§ **Excerpted text**:
Arachne (; from , cognate with Latin ) is the protagonist of a tale in Greek mythology known primarily from the version told by the Roman poet Ovid (43 BCE–17 CE), which is the earliest extant source for the story. In Book Six of his epic poem Metamorphoses, Ovid recounts how the talented mortal Arachne, daughter of Idmon, challenged Minerva, goddess of wisdom and crafts, to a weaving contest. When Minerva could find no flaws in the tapestry Arachne had woven for the contest, the goddess became enraged and beat the girl with her shuttle. After Arachne hanged herself out of shame, she was transformed into a spider. The myth both provides an aetiology of spiders' web-spinning abilities and was a cautionary tale about hubris.

Biography 
According to the myth as recounted by Ovid, Arachne was a Lydian maiden who was the daughter of Idmon of Colophon, who was a famous dyer in purple. She was credited to have invented linen cloth and nets while her son Closter introduced the use of spindle in the manufacture of wool. She was said to have been a native of Hypaepa, near Colophon in Asia Minor.

Mythology

Ovid 

In Metamorphoses the Roman poet Ovid writes that Arachne was a shepherd's daughter who began weaving at an early age. She became a great weaver, boasted that her skill was greater than Athena's, and refused to acknowledge that her skill came, at least in part, from the goddess. Athena took offense and set up a contest between them. Presenting herself as an old lady, she approached the boasting girl and warned: "You can never compare to any of the gods. Plead for forgiveness and Athena might spare your soul."

"Ha! I only speak the truth and if Athena thinks otherwise then let her come down and challenge me herself," Arachne replied. Athena removed her disguise and appeared in shimmering glory, clad in a sparkling white chiton. The two began weaving straight away. Athena's weaving represented four separate contests between mortals and the gods in which the gods punished mortals for setting themselves as equals of the gods. Arachne's weaving depicted ways that the gods, particularly Zeus, had misled and abused mortals, tricking, and seducing many women. When Athena saw that Arachne had not only insulted the gods but done so with a work far more beautiful than Athena's own, she was enraged. She ripped Arachne's work to shreds and hit her on the head three times
 Athena said,"Since you love weaving so much, you shall continue doing so for the rest of your life" After saying this she sprinkled her with the juice of Hecate's herb, and immediately at the touch of this dark poison, Arachne's hair fell out. With it went her nose and ears, her head shrank to the smallest size, and her whole body became tiny. Her slender fingers stuck to her sides as legs, the rest is belly, from which she still spins a thread, and, as a spider, weaves her ancient web."

§ **Data shown**:

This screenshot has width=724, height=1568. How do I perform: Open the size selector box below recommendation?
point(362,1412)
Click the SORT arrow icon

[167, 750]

§ **Aim of the exercise**: Copy the Arachne text starting at "Arachne (; from" and ending at "tale about hubris.", substituting "Athena" for each occurrence of "Minerva".

§ **Solution to the exercise**:
Arachne (; from , cognate with Latin ) is the protagonist of a tale in Greek mythology known primarily from the version told by the Roman poet Ovid (43 BCE–17 CE), which is the earliest extant source for the story. In Book Six of his epic poem Metamorphoses, Ovid recounts how the talented mortal Arachne, daughter of Idmon, challenged Athena, goddess of wisdom and crafts, to a weaving contest. When Athena could find no flaws in the tapestry Arachne had woven for the contest, the goddess became enraged and beat the girl with her shuttle. After Arachne hanged herself out of shame, she was transformed into a spider. The myth both provides an aetiology of spiders' web-spinning abilities and was a cautionary tale about hubris.